The attack followed a series of similar assaults on mosques in the West Bank as part of a campaign by radical settlers to exact a price from local Palestinians or from the Israeli security forces for violence against settlers, or action by the authorities against illegal building in Jewish outposts in the West Bank.

Monday’s arson attack was in the village of Tuba-Zangariya in Galilee, where calm had prevailed for years.

The mosque was seriously damaged, according to police spokesman Micky Rosenfeld. Images showed burned carpets and holy books and charred walls.

Later, about 200 villagers began to march from the village along a road in the direction of Rosh Pina, a Jewish town.
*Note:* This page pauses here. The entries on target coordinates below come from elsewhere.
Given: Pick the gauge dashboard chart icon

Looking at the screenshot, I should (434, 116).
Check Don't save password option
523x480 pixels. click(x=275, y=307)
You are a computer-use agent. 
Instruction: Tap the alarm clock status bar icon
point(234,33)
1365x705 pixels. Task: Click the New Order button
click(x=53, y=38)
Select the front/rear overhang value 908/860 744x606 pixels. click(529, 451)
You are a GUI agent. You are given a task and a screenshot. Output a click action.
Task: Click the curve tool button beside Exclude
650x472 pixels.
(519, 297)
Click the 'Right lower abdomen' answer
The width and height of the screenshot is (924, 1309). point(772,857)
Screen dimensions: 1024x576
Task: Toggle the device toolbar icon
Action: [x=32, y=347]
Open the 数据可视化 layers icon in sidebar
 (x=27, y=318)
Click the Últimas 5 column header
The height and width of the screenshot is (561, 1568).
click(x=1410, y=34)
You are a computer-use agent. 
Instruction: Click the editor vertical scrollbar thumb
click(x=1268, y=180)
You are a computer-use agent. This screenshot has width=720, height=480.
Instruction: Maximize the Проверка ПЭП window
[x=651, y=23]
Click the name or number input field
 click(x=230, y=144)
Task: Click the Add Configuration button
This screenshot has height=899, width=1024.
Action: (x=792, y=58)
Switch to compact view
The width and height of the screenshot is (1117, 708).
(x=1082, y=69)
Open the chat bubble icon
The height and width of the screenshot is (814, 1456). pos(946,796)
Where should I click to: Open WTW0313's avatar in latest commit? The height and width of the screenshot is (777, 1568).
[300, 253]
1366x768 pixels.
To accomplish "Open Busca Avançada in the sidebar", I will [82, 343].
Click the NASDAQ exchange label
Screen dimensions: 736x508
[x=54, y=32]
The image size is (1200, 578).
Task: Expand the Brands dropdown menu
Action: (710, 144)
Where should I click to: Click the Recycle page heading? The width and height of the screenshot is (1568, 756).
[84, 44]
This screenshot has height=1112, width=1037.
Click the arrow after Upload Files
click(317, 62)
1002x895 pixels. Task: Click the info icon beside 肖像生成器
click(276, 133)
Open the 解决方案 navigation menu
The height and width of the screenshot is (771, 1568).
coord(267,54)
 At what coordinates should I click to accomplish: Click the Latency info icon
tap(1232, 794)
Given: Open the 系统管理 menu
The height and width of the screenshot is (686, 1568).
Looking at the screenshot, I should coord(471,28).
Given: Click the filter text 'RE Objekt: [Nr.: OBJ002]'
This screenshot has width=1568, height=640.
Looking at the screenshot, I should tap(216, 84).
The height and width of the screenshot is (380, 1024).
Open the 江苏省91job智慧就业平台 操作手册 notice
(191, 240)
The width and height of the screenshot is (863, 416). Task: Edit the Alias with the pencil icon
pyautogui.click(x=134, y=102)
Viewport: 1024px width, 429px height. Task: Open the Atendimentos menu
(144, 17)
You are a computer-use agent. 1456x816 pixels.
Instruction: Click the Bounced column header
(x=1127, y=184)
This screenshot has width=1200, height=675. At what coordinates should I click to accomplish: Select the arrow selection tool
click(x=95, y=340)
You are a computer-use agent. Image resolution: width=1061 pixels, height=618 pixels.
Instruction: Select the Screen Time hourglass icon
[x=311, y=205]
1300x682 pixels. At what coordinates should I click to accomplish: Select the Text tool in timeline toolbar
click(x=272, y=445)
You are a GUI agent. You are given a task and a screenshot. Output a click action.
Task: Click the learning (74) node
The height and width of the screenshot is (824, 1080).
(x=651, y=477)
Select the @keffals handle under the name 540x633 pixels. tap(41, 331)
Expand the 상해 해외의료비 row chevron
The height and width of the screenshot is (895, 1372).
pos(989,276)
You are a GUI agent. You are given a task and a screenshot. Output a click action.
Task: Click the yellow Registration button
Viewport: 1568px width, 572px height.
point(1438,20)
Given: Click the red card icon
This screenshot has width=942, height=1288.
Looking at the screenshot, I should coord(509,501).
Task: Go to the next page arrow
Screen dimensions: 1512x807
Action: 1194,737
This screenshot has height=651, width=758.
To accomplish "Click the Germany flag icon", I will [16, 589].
Rosenfeld said the police used tear gas to disperse the protesters after some threw stones at police officers and burned tires on the road.

Israeli leaders condemned the attack on the mosque. Prime Minister Benjamin Netanyahu said in a statement that the images of the damage were “shocking” and had “no place in the state of Israel.”

Defense Minister Ehud Barak said the “criminals” involved wanted to upset Jewish-Arab relations.

The president of Israel, Shimon Peres, and the country’s chief rabbis visited the mosque in the afternoon in a show of solidarity, along with leading clerics from other faiths.

Sheik Fuad Zangariya, the imam of the mosque, told Israeli television that the village had always maintained friendly relations with neighboring Jewish communities.

By evening, the atmosphere in the village was tense but calm.

The police said an investigation was under way. There have been no charges in the previous cases of arson against mosques in the West Bank.

As with many of those cases, an outside wall of the burned mosque was scrawled with the Hebrew word for “price tag,” as the settlers’ campaign is known. The words “revenge” and “Palmer” also appeared there.

Last month, Jewish settler Asher Palmer, 25, was killed along with his baby son when their car overturned on a West Bank road last month. The police said the crash occurred after Palmer was struck on the head by a stone, and that they believe it was thrown by Palestinians.

Jews and Arabs live in a patchwork of villages and towns in Galilee, where the last major disturbances occurred in 2000. Then, Israeli Arabs rioted along with Palestinians in the West Bank, Gaza, and East Jerusalem at the outbreak of the second Palestinian intifada, and Israeli police officers shot and killed 13 Israeli Arab citizens.

Arab citizens make up some 20 percent of Israel’s population of more than 7.5 million.